When I was in third grade, I went to my first overnight camp, and one of the things I remember from that week is hearing a story called The Tale of the Two Wolves. In it, an old Cherokee man is teaching his grandson about life. “A fight is going on inside me,” he says to the boy.
“It is a terrible fight and it is between two wolves. One is evil–he is anger, envy, sorrow, regret, greed, arrogance, self-pity, guilt, resentment, inferiority, lies, false pride, superiority, and ego.”
He continues, “The other is good – he is joy, peace, love, hope, serenity, humility, kindness, benevolence, empathy, generosity, truth, compassion, and faith. The same fight is going on inside you–and inside every other person, too.”
The grandson thinks about it for a minute and then asks his grandfather: “Which wolf will win?” The grandfather simply replies, “The one that you feed.”
I got to thinking about this recently. Many of us have heard the adage, “You are what we eat.” But I would say the same goes for the news we watch, the soundbites we listen to, and the message we believe about the world. They can impact how we interpret things and even how we feel. That’s why it is important to be mindful about what is going in, because as is often the case, what goes in, is what comes out.

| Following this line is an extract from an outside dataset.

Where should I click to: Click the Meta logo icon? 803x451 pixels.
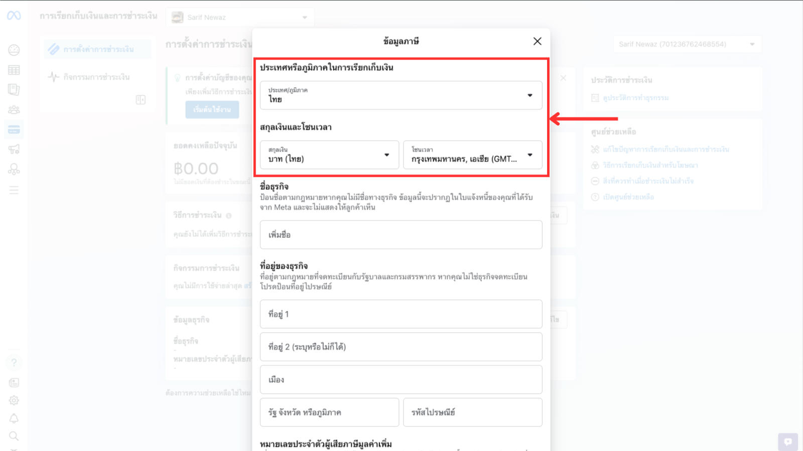pyautogui.click(x=14, y=16)
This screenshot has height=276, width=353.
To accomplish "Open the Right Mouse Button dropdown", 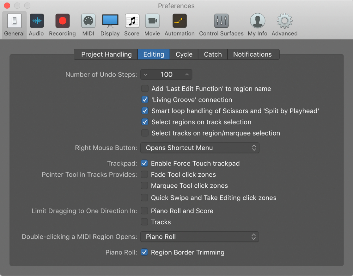I will tap(200, 148).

Related to this, there’s a part in the gospel of Mark where Jesus is talking to his disciples about what is clean and unclean. He tells them it’s not the food they eat that defiles a person but rather what is in the heart. We often take these words to mean that food doesn’t matter and the heart does, and as a result, this passage doesn’t disturb us that much. But the thing is, this passage should disturb us.
Because Jesus isn’t saying that if we just get in touch with our hearts, we will find true happiness, meaning, and fulfillment. After all, what if the feelings that we find when we examine our hearts and that define who we are currently are ones that turn out to be murderous, adulterous, envious, and other things of that nature? Jesus isn’t saying that since these feelings are in our hearts, they are validated. In contrast, he’s saying that we have a problem, and that problem runs right through us. Not only that, it’s not a problem we ourselves can fix.
However, the good news of the gospel is that this is exactly what Jesus makes possible for us, and all we have to do to receive it, is open our hearts to him. It’s not the opening of our hearts to Jesus that makes God love us or forgive us, but it is through the opening of our hearts that we are transformed by these gifts.
This good news isn’t the same as someone saying God loves you just the way you are. But it does mean that in Christ, we get to start fresh each day. That God doesn’t hold our mistakes against us. And that God doesn’t expect us to be able to save ourselves in the first place.
This is the promise that is bestowed on us in baptism, and that Luther encourages us to claim afresh each day. It’s the promise that the grace and love of God go with you wherever you go, no matter what you do and no matter what anyone says about you.
It’s the promise that always, we begin anew, and that even when we mess up, our mistakes don’t have the final word. And it’s the promise that though we are indeed sinners, we are also saints, and the Spirit of God lives inside us.
The fact that this is the case still means it is up to us to decide how we will live, or, to go back to the imagery of the story of the old Cherokee man and his grandson, which wolf we will feed. Each day, we get to decide if we will put more effort towards gratitude or jealousy; kindness or judgment; generosity or greed.
Whatever kind of thoughts and actions we decide to feed will indeed bear more fruit of the same. But there’s no doubt that our lives will be more full, more meaningful, and more gratifying when we choose to “eat” of the fruits of God’s Spirit over others.